Tablet market future?

Well who knows. I for one don’t believe iOS is going to be rivalled by any Android based tablet. Nor do I believe that the iPad will come up against much competition based on devices that rely on “content access” and “seamless payments” as major selling points. No, the Apple iPad will only be challenged once more is possible with a tablet than is currently on show in the market.

Enter Windows 8…Windows 8 could potentially be a game changer in this market. On many tablet devices it will run only “Metro”, but it is running real windows and delivers the power of a PC, and that flexibility to a tablet. In addition, on some tablets (just like the one given away by Samsung at Microsoft’s BUILD conference just a few weeks ago), you will have the full power of a PC, with “Metro” and access to the real desktop.

Windows 8, Metro Style

Windows 8 could be the game changer in the tablet marketplace

What does this mean? Well it means for typical “tablet needs” that we see in the market today, you have that with Windows 8. You have access to the Microsoft App store and you will have access to content from Amazon, eBay etc just as you do from your PC. In addition you have a full PC there, in your hands, so if you need to do more with it you can. You also have the option of different devices running the same software, and at different price ranges (just like we have today with PCs).

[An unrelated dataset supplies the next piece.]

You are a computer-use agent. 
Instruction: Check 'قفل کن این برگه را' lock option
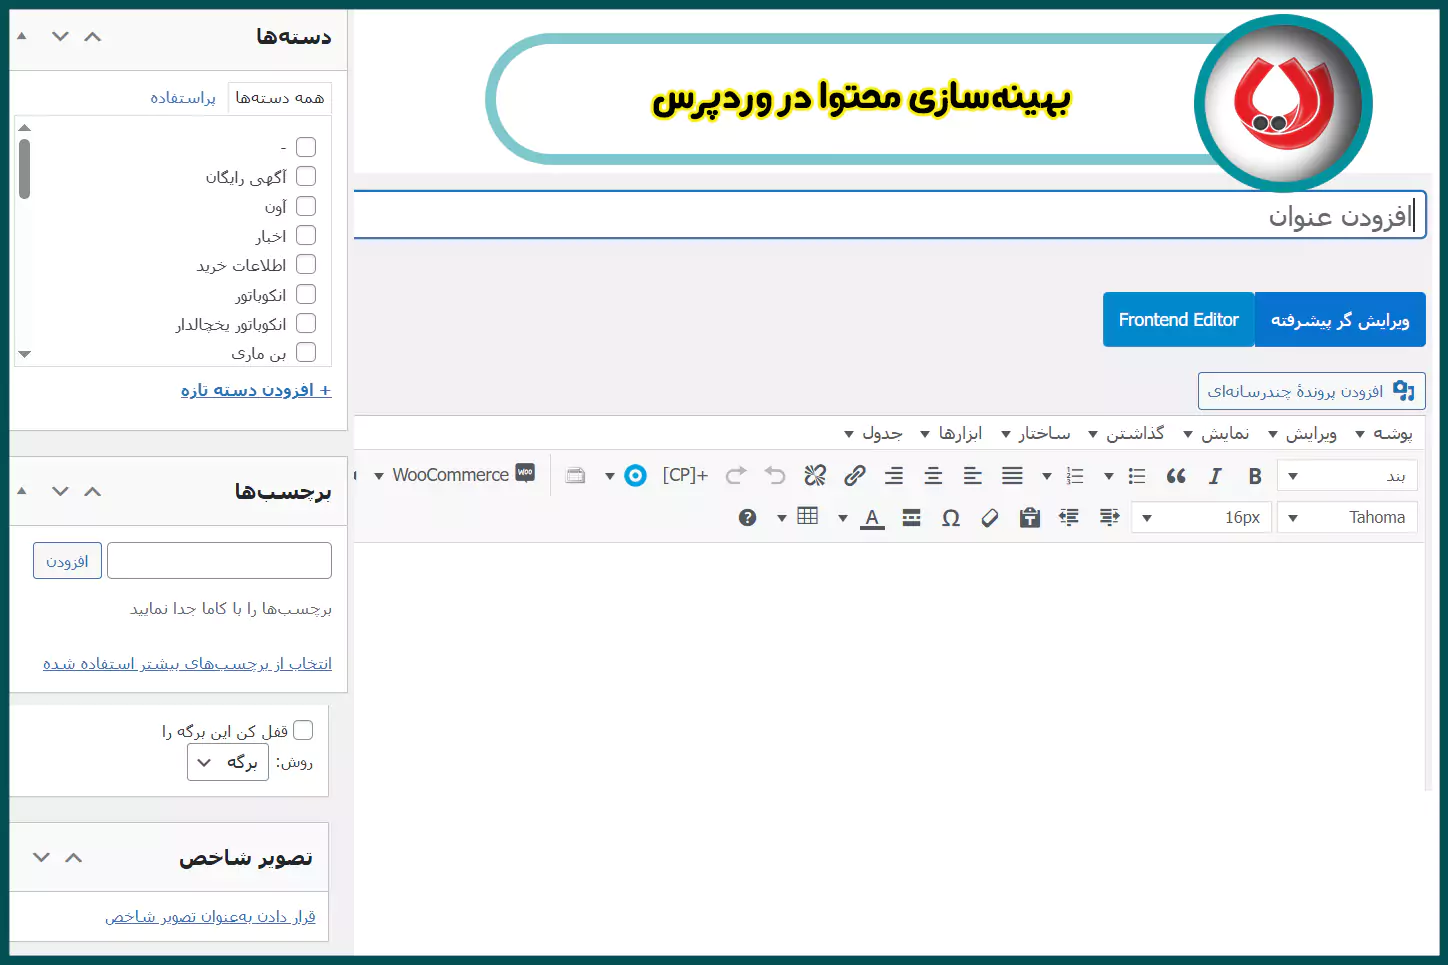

Going back to my own example. Windows 8 on a tablet would mean I would ditch the notebook. I would use the tablet 60% of the time, just like people use their iPads today. But, when I need to, I am able to carry out that other 40% of tasks on the same device. (Note I will not be replacing my PC, anyone who things we will only own tablets instead of PCs is wrong, or they see us with tablets accessing far larger screen). I will take away a USB keyboard and maybe a docking station for the device, and I can use it just as I use my computer at work. Now that’s real flexibility. Throw in all the added benefits of being connected to Azure with Windows 8, and I find that my little tablet is my PC at home, it is my PC at work…Now that’s real flexibility which opens up the tablet market to many more business users, and consumers…

The tablet market isn’t competitive at the moment. But I believe it will be, just not until we see Windows 8.